Chapter 16: Managed Kubernetes: EKS, GKE, and AKS
Running your own control plane is an excellent way to learn Kubernetes. For most teams, managed services reduce operational overhead significantly. The control plane — etcd, the API server, the controller manager, the scheduler — requires careful backup, monitoring, upgrade orchestration, and high-availability configuration. Managed Kubernetes services take this burden off your team so you can focus on what runs on the cluster rather than what runs the cluster.
But “managed” does not mean “fully operated.” Every cloud provider draws the line differently between what they manage and what remains your responsibility. Understanding exactly where that line falls is essential for making an informed choice.

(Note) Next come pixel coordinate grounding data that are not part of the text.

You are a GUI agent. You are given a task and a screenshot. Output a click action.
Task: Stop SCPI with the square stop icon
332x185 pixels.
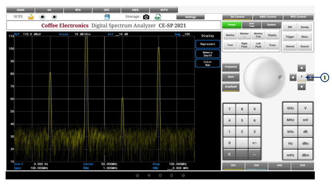tap(54, 17)
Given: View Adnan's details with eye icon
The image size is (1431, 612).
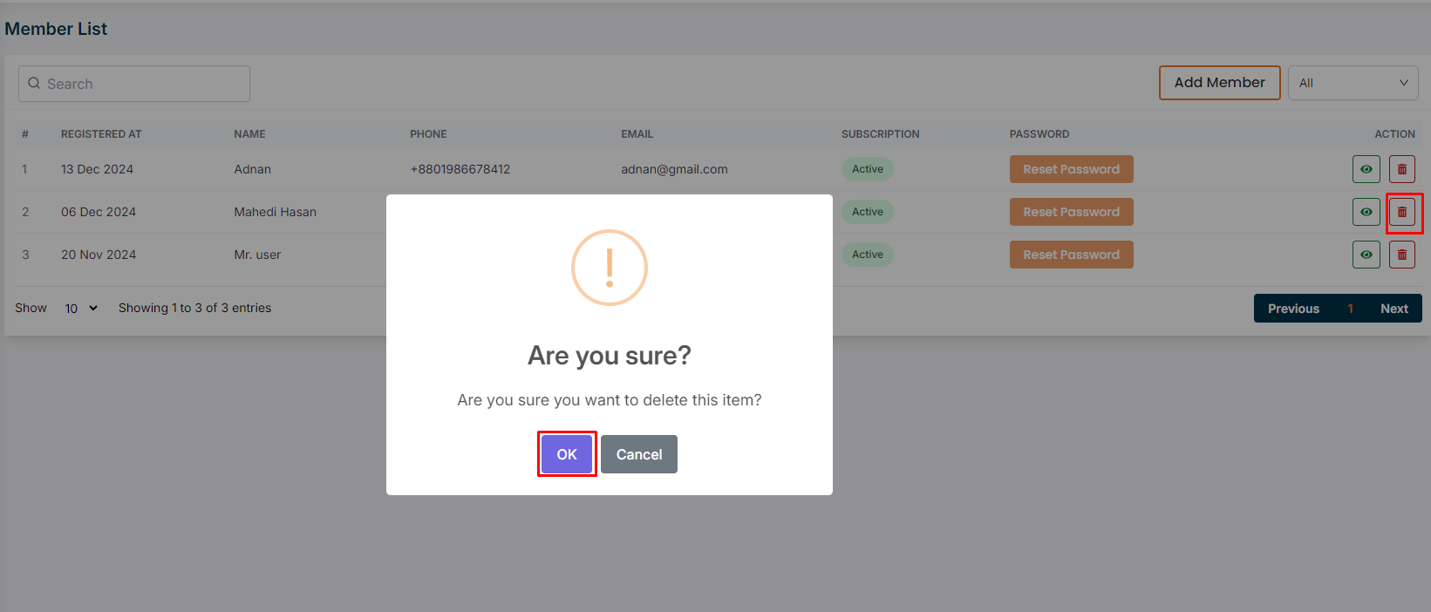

The Shared Responsibility Model
MANAGED KUBERNETES: WHO MANAGES WHAT?
──────────────────────────────────────
Cloud Provider Manages │ You Manage
───────────────────── │ ──────────
│
┌────────────────────────────────┐ │ ┌────────────────────────────────┐
│ Control Plane │ │ │ Worker Nodes │
│ ┌───────────┐ ┌────────────┐ │ │ │ ┌───────────┐ ┌───────────┐ │
│ │ API Server│ │ Controller │ │ │ │ │ kubelet │ │ Your Pods │ │
│ │ (HA, TLS) │ │ Manager │ │ │ │ │ │ │ │ │
│ └───────────┘ └────────────┘ │ │ │ └───────────┘ └───────────┘ │
│ ┌───────────┐ ┌────────────┐ │ │ │ ┌───────────┐ ┌───────────┐ │
│ │ Scheduler │ │ etcd │ │ │ │ │ kube-proxy│ │ CNI agent │ │
│ │ │ │ (backups) │ │ │ │ │ │ │ │ │
│ └───────────┘ └────────────┘ │ │ │ └───────────┘ └───────────┘ │
│ │ │ │ │
│ Upgrades, patches, HA, │ │ │ OS patching, scaling, │
│ etcd backups, API cert │ │ │ node upgrades, app deploys, │
│ rotation │ │ │ networking config, storage, │
└────────────────────────────────┘ │ │ security policies, RBAC │
│ └────────────────────────────────┘
│
* GKE Autopilot: Google also manages │ * With node auto-upgrade enabled,
the worker nodes and their sizing │ the provider patches node OS
What remains your responsibility in all cases: your application workloads, your RBAC policies, your network policies, your storage configuration, your monitoring, your cost management.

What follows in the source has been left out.